Mas, e se o foco fosse diferente? Se ao invés de colocar a necessidade do meio/sistema como foco, fosse colocada a capacidade de suprir localmente a necessidade se e quando ela realmente se apresentar? Por exemplo, se ao invés da MB dizer que precisa de 30 escoltas ela colocasse que o país (e não necessariamente a força) precisa manter a capacidade de projetar, construir e operar escoltas atualizados, caso eles venham a ser necessários? Se ao invés de dizer que precisa de 3000 Uruvecos o EB disser que o Brasil precisa poder desenvolver e construir seus próprios veículos blindados para o caso de surgir a necessidade? E se ao invés de falar em N caças para guarnecer M bases aéreas a FAB dissesse que precisa que o país mantenha a capacidade de projetar e construir aviões de combate válidos para os cenários atuais? Nestes casos (e em muitos outros que se pode imaginar) o que as forças armadas estariam solicitando aos políticos em última instância não seriam os equipamentos, mas a infra-estrutura tecnológica e industrial necessária para produzi-los, com os respectivos engenheiros, técnicos, equipamentos, etc... . Esta infra-estrutura poderia pertencer ao próprio governo ou a empresas privadas, isto é indiferente, desde que para garantir seu funcionamento, os empregos que gerassem e os eventuais ganhos econômicos que produzissem elas fossem mantidas sempre ocupadas.
É para mim muito difícil imaginar qualquer político se mexendo ou mesmo perdendo uma hora de sono sequer por estar preocupado que a Marinha não tenha navios aptos a enfrentar ameaças modernas, ou a FAB aviões capazes de sobreviver ao encontro com caças inimigos. Mas para garantir uma fábrica em seus municípios ou estados que gere empregos, riqueza e prestígio (e eventualmente até cargos comissionados ou propinas, esta sempre seria uma esperança deles), aí eles se mexem sim, e muito! Como exemplo basta ver como o governo federal favorece a Embraer, como o de Minas Gerais luta pela Helibrás (que nem sequer é uma empresa nacional) e como o prefeito de SBC está se movimentando para atrair para seu município as empresas que disputam o FX (que em princípio nem vão montar fábrica nenhuma!). Este tipo de coisa, mudar o enfoque da defesa em si para o setor industrial, pode parecer estranho e até sacrilégio para muitos entusiastas, mas é uma das coisas mais comuns em países desenvolvidos ou em desenvolvimento com capacidades militares razoáveis, e explica como estes países (ou grupos de países no caso da UE) conseguem manter seus investimentos no setor e suas capacidades militares atualizadas mesmo em tempos de paz, embora seus políticos não sejam diferentes dos nossos. Uns poucos países parecem ter abandonado esta estratégia (o exemplo mais clássico talvez seja o da Inglaterra), e como resultado viram suas capacidades militares declinarem de forma lastimável.

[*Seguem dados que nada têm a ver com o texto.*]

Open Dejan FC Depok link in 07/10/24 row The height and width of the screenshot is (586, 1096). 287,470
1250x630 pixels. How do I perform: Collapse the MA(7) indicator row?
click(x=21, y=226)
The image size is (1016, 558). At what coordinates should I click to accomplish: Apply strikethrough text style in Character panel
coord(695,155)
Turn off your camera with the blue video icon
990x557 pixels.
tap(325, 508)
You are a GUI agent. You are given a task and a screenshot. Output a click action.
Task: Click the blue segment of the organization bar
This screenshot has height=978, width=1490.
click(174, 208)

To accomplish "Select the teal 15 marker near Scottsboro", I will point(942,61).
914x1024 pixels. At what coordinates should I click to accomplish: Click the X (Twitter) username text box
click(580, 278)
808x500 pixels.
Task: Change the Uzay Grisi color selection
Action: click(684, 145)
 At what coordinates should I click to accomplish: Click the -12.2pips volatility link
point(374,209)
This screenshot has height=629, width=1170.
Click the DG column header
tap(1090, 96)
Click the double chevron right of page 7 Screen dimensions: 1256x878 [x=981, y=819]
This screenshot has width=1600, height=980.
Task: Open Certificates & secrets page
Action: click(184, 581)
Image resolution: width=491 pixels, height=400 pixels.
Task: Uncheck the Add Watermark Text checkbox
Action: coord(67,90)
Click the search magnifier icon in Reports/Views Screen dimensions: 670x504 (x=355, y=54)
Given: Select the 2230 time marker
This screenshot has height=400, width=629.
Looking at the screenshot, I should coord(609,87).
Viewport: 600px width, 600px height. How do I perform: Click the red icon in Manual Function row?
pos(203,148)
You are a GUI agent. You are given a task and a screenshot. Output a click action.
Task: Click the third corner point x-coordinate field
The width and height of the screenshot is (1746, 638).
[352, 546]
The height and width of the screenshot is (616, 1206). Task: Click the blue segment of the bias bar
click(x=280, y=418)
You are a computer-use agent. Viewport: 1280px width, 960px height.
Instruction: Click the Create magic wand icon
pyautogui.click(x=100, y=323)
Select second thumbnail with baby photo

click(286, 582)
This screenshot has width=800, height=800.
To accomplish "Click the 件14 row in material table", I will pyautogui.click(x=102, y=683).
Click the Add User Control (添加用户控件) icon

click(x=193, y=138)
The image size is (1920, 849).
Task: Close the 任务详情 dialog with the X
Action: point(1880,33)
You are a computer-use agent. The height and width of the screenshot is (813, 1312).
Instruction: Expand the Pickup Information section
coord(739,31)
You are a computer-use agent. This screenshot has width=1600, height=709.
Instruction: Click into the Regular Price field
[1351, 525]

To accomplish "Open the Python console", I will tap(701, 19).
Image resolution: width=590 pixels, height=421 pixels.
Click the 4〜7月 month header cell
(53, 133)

Mas existe uma grande dificuldade para implementar este modelo no Brasil, e ela não está nos políticos nem nos aspectos econômicos, e sim nas próprias forças armadas. Por falta de tradição, para elas é extremamente difícil mudar o enfoque da sua operação (função-fim) para a idealização de novos sistemas (função-meio), pois desde sempre estes foram especificados de acordo com doutrinas que eram definidas ANTES que os equipamentos fossem escolhidos (isto ocorria e ocorre em grande parte porque as doutrinas de nossas FA’s são basicamente copiadas de doutrinas estrangeiras e apenas adaptadas). Agora seria necessário fazer o contrário, os conceitos doutrinários precisariam ser definidos não antes mas conjuntamente com os equipamentos e sistemas a serem adquiridos, levando em conta a capacidade do país de produzir estes últimos. Isto exigiria um esforço real dos militares em pensar na doutrina como algo eminentemente prático e não com enfoque puramente teórico, e isso é uma mudança de paradigma que não sei se nossas FA’s seriam capazes de fazer.